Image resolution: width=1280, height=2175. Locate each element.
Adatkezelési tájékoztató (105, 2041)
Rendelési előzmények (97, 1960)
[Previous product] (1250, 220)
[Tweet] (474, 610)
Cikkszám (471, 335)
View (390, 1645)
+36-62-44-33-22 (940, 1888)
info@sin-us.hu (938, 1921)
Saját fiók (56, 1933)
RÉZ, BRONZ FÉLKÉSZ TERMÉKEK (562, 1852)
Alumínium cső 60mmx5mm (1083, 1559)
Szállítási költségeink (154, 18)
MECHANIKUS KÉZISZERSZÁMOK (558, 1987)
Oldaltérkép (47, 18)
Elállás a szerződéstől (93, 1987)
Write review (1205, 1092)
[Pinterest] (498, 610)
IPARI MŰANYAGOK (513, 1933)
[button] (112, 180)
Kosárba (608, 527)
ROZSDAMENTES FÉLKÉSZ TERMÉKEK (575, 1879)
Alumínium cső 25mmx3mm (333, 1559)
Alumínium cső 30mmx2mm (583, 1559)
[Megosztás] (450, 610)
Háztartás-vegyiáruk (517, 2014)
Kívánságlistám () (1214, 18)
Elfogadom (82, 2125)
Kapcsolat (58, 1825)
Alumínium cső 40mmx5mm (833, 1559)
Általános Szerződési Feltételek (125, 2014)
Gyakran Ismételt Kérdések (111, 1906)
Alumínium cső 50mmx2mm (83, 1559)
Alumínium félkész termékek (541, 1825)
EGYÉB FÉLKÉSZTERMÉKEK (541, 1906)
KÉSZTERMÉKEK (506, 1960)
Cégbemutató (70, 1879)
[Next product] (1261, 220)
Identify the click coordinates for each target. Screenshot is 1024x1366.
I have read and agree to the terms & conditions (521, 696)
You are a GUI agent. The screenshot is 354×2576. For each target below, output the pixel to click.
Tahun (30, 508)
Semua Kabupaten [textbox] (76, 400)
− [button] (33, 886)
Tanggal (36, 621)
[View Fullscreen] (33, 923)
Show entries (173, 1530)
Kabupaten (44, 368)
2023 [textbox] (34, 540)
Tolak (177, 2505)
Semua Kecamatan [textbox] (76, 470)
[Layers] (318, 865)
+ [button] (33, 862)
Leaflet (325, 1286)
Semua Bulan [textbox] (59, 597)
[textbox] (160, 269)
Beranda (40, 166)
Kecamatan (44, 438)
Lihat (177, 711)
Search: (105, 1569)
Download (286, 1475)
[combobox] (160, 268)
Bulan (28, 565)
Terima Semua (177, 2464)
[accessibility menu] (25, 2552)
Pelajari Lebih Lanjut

☆ ☆ ☆ ☆

### Exercise prompt
Repeat exactly the lines that run from the opening of the listing through the line holding "[Megosztás] (450, 610)". Leave out everything else.

### Answer box
Image resolution: width=1280, height=2175. Locate each element.
Adatkezelési tájékoztató (105, 2041)
Rendelési előzmények (97, 1960)
[Previous product] (1250, 220)
[Tweet] (474, 610)
Cikkszám (471, 335)
View (390, 1645)
+36-62-44-33-22 (940, 1888)
info@sin-us.hu (938, 1921)
Saját fiók (56, 1933)
RÉZ, BRONZ FÉLKÉSZ TERMÉKEK (562, 1852)
Alumínium cső 60mmx5mm (1083, 1559)
Szállítási költségeink (154, 18)
MECHANIKUS KÉZISZERSZÁMOK (558, 1987)
Oldaltérkép (47, 18)
Elállás a szerződéstől (93, 1987)
Write review (1205, 1092)
[Pinterest] (498, 610)
IPARI MŰANYAGOK (513, 1933)
[button] (112, 180)
Kosárba (608, 527)
ROZSDAMENTES FÉLKÉSZ TERMÉKEK (575, 1879)
Alumínium cső 25mmx3mm (333, 1559)
Alumínium cső 30mmx2mm (583, 1559)
[Megosztás] (450, 610)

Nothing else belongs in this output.